Seconds after the Gophers' potentially season-changing win over No. 1 Indiana on Tuesday, coach Tubby Smith stepped away from the hordes of fans pouring onto the court and looked down the microphone of ESPN sideline reporter Samantha Ponder as if it were a snake waiting to bite him.

The victory represented the best the Gophers have played all season. But Smith -- seemingly as baffled as anyone about Minnesota's up-and-down play -- looked more weary than anything as he shook the hand of Hoosiers coach Tom Crean and made his way through his postgame interviews.

So with the Gophers (19-9, 7-8 in the Big Ten) heading into what looks on paper to be a much easier game against Penn State (9-18, 1-14) on Saturday, Smith has taken it as his job to try to smooth the wave rather than ride it.

Waves, he's found, are dangerous for this bunch.

"I've been concerned about the ebb and flow of this group ever since the season started," Smith said after Tuesday's win, in response to a question about momentum. A day later, he echoed the same message.

"As I've said before -- never get too high, never get too low," Smith said. "When you get too high, you want to create that false sense of accomplishment, and when you get too low, you try to find ways to build yourself back up, and that can give you a false sense as well. So you can't lie to yourself about what's going on."

Said senior Rodney Williams: "When we get big wins, we get really excited, we get high on ourselves, and sometimes we kind of stay in the past. We stay with that last game."

Clearly, the Gophers' woes are not solved by a single big win. Before that came eight losses in 11 games, in a season that has fallen short of early expectations.
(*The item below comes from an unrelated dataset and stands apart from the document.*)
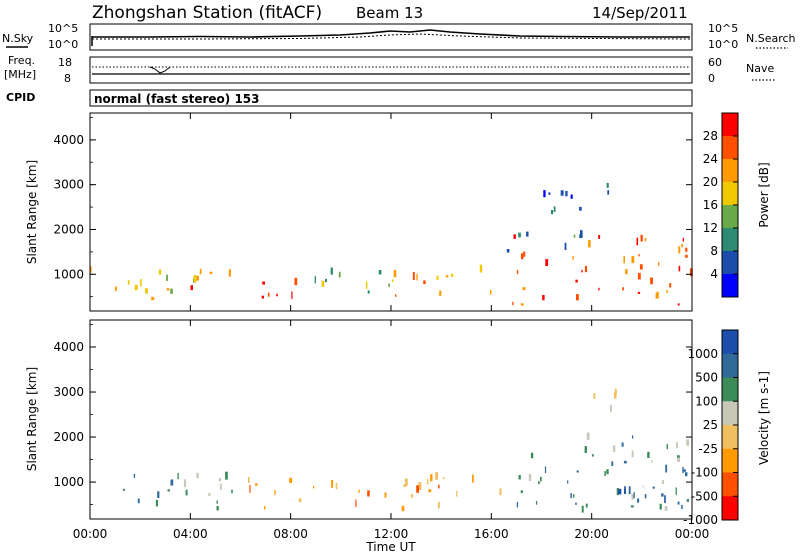 The height and width of the screenshot is (554, 800). I want to click on colorbar-tick-label: -1000, so click(700, 520).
After the win over the Badgers on Feb. 14, a video surfaced of the Gophers' postgame dancing in the locker room -- led by a solo breakdown by Smith himself. But consecutive losses by a total of 47 points at Iowa and Ohio State followed, bookended by some despondent locker rooms, players said.

"When you start out the game so well and you lose the lead all the time, it's kind of hard to stay positive," Williams said. "We'd come into the locker room at halftime, and guys would just be down on themselves."

With frustrated fans taking to Twitter to air their chagrin, many of the players have made the decision to avoid the social media giant for a while, although a few of them did share quick thoughts after the Indiana game.

Smith brought in a sports psychologist to talk with his players before that game, took them to church together on Sunday and the team got together privately to speak frankly and share thoughts on how to turn things around.

After Tuesday, there was no dancing -- with Williams jokingly calling it bad luck. But there was plenty of joy among the players, and rightfully so. Such a win can function as a springboard heading into the Big Ten tournament, especially with the Gophers' final three games -- against Penn State and at Nebraska and Purdue -- looking winnable. They won't take any of those games lightly, however, particularly after Penn State upset Michigan earlier this week.

In the Big Ten tournament and the NCAA tournament -- with the Gophers' berth in the latter on far more solid ground after beating Indiana -- anything can happen.

The problem with a wave is that it eventually crashes. The Gophers and Smith are hoping, instead, that they're at the start of a staircase.

"You want to put it behind you because we've got to move on from there, but at the same time it is something we want to propel forward on," Austin Hollins said. "We take that [Indiana] win and ... all the good things in there, and we want to take that into future games."